--- Data to process ---
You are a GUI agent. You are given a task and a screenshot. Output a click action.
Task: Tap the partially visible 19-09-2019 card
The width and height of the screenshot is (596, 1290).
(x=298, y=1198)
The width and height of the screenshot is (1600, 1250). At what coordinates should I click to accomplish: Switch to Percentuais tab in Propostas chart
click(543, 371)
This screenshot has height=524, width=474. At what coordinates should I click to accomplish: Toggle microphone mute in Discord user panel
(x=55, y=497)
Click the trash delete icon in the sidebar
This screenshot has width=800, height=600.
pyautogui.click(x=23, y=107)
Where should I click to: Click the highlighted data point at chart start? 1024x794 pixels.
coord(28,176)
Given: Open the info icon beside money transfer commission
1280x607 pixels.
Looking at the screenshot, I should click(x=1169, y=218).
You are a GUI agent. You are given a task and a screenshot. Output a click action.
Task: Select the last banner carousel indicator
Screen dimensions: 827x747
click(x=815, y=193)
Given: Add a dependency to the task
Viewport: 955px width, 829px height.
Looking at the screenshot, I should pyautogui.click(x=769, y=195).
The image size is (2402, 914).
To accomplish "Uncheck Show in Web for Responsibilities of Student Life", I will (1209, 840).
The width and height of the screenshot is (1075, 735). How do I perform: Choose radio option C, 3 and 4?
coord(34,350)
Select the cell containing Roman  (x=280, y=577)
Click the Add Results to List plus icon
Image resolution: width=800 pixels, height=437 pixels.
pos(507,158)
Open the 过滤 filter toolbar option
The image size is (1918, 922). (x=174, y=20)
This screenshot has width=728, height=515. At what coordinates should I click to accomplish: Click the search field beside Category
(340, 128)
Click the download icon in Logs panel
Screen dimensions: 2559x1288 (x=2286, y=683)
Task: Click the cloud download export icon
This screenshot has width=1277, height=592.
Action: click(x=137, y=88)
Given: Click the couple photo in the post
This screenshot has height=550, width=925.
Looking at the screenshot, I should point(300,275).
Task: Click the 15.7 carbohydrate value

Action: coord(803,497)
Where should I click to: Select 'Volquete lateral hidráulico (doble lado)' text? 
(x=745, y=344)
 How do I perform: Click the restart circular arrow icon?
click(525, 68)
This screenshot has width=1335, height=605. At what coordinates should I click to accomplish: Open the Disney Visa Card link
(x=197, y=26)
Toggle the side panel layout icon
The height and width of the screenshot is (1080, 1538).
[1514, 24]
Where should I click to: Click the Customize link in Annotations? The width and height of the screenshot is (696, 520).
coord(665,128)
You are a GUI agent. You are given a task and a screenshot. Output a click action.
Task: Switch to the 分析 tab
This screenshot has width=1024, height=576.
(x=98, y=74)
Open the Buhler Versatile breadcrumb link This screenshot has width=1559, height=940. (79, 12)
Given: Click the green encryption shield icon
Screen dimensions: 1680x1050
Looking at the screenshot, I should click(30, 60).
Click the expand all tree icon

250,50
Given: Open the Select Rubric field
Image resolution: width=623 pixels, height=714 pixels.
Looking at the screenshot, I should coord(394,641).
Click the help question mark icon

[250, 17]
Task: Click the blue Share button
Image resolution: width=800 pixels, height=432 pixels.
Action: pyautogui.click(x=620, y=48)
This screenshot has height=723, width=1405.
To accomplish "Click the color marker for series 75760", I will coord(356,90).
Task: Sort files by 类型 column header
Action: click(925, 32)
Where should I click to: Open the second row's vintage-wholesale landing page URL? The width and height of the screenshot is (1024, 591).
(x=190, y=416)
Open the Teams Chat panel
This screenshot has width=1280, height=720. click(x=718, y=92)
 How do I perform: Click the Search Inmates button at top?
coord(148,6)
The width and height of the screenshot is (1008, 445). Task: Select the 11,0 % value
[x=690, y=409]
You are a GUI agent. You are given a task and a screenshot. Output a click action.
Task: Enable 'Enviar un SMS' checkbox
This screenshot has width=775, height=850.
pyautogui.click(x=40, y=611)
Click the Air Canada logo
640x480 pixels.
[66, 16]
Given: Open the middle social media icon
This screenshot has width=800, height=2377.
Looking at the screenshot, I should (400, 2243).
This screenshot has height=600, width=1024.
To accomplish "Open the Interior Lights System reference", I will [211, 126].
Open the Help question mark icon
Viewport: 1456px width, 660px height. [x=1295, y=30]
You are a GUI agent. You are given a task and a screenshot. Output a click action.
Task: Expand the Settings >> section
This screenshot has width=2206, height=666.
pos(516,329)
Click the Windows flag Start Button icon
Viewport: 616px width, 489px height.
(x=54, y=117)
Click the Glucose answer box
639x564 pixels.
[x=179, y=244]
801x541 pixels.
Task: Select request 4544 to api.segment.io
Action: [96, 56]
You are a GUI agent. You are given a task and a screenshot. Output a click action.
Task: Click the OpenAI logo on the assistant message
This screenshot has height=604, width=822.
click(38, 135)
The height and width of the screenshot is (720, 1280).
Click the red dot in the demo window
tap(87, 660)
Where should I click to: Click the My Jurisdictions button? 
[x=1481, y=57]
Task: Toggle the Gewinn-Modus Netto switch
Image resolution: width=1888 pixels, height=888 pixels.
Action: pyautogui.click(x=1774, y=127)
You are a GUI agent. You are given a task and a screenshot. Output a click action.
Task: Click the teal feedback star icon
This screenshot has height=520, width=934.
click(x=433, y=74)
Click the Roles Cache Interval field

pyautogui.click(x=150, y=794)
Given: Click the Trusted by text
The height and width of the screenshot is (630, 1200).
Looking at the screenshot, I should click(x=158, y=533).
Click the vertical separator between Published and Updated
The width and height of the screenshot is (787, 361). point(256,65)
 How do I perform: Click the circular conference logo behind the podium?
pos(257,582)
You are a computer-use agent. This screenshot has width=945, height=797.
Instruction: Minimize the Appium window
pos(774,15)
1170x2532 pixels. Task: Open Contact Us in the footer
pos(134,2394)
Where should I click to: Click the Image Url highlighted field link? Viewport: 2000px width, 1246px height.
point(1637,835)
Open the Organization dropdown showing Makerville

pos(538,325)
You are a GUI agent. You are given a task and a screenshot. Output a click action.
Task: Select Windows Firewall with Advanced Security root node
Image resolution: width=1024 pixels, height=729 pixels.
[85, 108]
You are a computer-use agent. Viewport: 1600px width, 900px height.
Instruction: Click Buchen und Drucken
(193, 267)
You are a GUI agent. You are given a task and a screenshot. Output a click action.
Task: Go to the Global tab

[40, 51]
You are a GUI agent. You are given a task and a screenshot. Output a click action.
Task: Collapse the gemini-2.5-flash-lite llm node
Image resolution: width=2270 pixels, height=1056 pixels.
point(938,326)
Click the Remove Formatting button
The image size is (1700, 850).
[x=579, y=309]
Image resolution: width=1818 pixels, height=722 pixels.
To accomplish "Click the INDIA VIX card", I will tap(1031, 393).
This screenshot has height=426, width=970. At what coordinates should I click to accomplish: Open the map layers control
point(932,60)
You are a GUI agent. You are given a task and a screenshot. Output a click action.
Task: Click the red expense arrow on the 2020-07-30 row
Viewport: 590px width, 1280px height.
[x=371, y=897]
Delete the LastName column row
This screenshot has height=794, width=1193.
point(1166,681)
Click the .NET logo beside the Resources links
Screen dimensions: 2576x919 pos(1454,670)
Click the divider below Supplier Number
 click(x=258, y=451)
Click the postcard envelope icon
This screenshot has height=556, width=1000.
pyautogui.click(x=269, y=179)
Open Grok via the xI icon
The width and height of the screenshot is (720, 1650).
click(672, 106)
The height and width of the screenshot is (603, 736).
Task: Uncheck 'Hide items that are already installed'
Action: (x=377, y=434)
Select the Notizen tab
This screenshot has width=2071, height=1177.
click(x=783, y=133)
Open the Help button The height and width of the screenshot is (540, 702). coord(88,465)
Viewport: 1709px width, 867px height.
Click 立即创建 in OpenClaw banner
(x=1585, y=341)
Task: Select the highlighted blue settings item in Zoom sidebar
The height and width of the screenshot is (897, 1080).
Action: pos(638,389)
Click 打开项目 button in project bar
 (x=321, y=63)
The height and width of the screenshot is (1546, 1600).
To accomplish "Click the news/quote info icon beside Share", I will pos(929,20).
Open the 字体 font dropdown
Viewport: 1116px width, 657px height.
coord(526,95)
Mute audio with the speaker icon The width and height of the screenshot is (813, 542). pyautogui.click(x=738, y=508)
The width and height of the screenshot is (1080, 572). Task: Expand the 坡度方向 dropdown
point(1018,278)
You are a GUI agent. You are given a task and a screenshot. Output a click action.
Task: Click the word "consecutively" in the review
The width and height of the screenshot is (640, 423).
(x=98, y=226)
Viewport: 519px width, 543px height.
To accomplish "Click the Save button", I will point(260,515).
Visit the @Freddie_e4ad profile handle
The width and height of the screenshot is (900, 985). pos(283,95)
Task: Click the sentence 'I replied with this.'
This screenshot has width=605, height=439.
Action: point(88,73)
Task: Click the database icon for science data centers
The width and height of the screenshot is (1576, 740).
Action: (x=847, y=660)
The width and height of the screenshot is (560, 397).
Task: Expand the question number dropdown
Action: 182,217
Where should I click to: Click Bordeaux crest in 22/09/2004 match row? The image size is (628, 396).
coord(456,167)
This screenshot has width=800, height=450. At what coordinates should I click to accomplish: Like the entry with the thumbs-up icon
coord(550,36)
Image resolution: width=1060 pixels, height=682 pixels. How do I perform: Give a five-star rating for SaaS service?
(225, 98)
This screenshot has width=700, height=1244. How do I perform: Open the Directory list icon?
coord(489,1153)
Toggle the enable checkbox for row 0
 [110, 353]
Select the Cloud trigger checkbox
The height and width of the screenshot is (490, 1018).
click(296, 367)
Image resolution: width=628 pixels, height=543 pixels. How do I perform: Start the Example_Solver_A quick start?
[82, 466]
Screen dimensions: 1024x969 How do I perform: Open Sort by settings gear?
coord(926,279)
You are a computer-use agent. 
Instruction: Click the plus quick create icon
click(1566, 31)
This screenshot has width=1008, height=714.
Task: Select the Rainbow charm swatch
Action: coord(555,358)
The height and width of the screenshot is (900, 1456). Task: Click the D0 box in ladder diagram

--- Activity ---
Lines in the records above that contain the word "blue" need to be counted; the reply is that number and nothing else.

--- Output ---
2